Below I'll include a couple examples of these instructions:
LDRSB LLVM objdump 16.0.6
1809d38: 38de27de ldrsb w30, [x30], #-0x1e
cstool 5.0.1:
./cstool -d arm64 '38de27de'
ERROR: invalid assembly code
./cstool -d arm64 'de27de38'
ERROR: invalid assembly code
LDXRB LLVM objdump 16.0.6
2324: 0d 02 40 08 ldxrb w13, [x16]
cstool 5.0.1:
./cstool -d arm64 '0d024008'
ERROR: invalid assembly code
./cstool -d arm64 '0840020d'
ERROR: invalid assembly code
LDTR LLVM objdump 16.0.6
60121e4: 42 f8 5e f8 ldtr x2, [x2, #-17]
cstool 5.0.1
./cstool arm64 '42f85ef8'
ERROR: invalid assembly code
./cstool arm64 'f85ef842'
Using my branch is currently the best option you have. Because it will take a while until everything is merged into next
and v6
is released (see: https://github.com/capstone-engine/capstone/issues/2015 for tasks left + the current problem that the maintainers don't seem to have much time).

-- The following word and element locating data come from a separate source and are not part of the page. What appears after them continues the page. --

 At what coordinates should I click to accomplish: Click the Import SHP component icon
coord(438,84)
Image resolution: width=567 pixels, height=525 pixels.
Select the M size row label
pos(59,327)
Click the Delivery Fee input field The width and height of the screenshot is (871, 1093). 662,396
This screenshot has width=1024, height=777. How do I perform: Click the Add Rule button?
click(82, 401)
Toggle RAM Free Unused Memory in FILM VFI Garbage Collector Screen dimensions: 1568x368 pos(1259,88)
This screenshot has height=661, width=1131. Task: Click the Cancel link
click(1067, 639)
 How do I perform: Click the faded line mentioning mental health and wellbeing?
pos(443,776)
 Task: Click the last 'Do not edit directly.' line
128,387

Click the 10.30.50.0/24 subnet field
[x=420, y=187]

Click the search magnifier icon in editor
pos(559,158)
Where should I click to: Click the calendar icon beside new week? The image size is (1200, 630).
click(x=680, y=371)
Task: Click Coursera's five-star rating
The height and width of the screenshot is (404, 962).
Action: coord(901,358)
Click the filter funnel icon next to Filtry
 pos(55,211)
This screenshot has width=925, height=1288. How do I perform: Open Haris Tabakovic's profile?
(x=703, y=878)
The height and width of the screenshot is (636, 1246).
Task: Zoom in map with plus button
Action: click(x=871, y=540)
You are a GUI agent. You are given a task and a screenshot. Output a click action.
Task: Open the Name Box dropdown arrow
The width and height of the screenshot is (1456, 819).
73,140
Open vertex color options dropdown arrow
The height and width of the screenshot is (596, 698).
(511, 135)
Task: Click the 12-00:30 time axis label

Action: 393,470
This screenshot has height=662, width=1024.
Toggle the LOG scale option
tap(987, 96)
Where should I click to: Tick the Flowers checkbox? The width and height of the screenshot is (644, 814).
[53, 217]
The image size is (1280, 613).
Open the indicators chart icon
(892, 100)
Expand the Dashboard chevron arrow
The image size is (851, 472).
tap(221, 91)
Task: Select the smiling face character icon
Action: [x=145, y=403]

I'll still work on it though, so there might be some things missing (but there shouldn't be many) and I will push stuff to it. But for a simple check if a instruction decodes, it is enough. Last time I checked the whole encoding space (0x0
- 0xffffffff
) was decoded without segfaults. Especially if you do not decode the details.
Regarding your overall research: Are you aware of this PR? It adds detailed encoding of each instruction to detail (as detailed as LLVM is, which is sometimes great and sometimes meh).
@Rot127 Thanks for the quick response!
I'll start right away to implement your branch into my project, I'll let you know sometime tomorrow what the results are and if anything is remaining / issues I might have encountered.
Yes I am aware of that PR, and I started to incorporate it into my work last week. Appreciate you pointing it out though!
Thanks for all the hard work.
Cheers
I'll start right away to implement your branch into my project, I'll let you know sometime tomorrow what the results are and if anything is remaining / issues I might have encountered.
Great! I am happy about any feedback! There hasn't been many eyes on it yet. So suggestions about improvements and issues are very welcome!
Hi @Rot127 👋
I made a PR against your repo for some changes that were required to build the whole project on the latest ARM64 macOS, and maybe some cleanups. I'm a noob in this codebase though, so I apologize if I implemented things incorrectly. Happy to make any changes needed.
So far the branch is working well 🎉
0 de 27 de 38 ldrsb w30, [x30], #-0x1e
ID: 583 (ldrsb)
op_count: 3
operands[0].type: REG = w30
operands[0].access: WRITE
Vector Arrangement Specifier: 0x0
Vector Index: 0
operands[1].type: MEM
operands[1].mem.base: REG = x30
operands[1].access: READ | WRITE
Vector Arrangement Specifier: 0x0
Vector Index: 0
operands[2].type: IMM = 0xffffffffffffffe2
operands[2].access: READ
Vector Arrangement Specifier: 0x0
Vector Index: 0
Write-back: True
Registers read: x30
Registers modified: x30 w30
I'm going to keep this open for a little longer until I've ran my tool a couple times through.
Thanks
Any more things you needed? Otherwise we can close this. For AArch64 we come up with an update to LLVM 18 soon: https://github.com/capstone-engine/capstone/pull/2298
@watbulb Close this for now. Please let me know if your find more missing instructions which were added in LLVM 18 or earlier.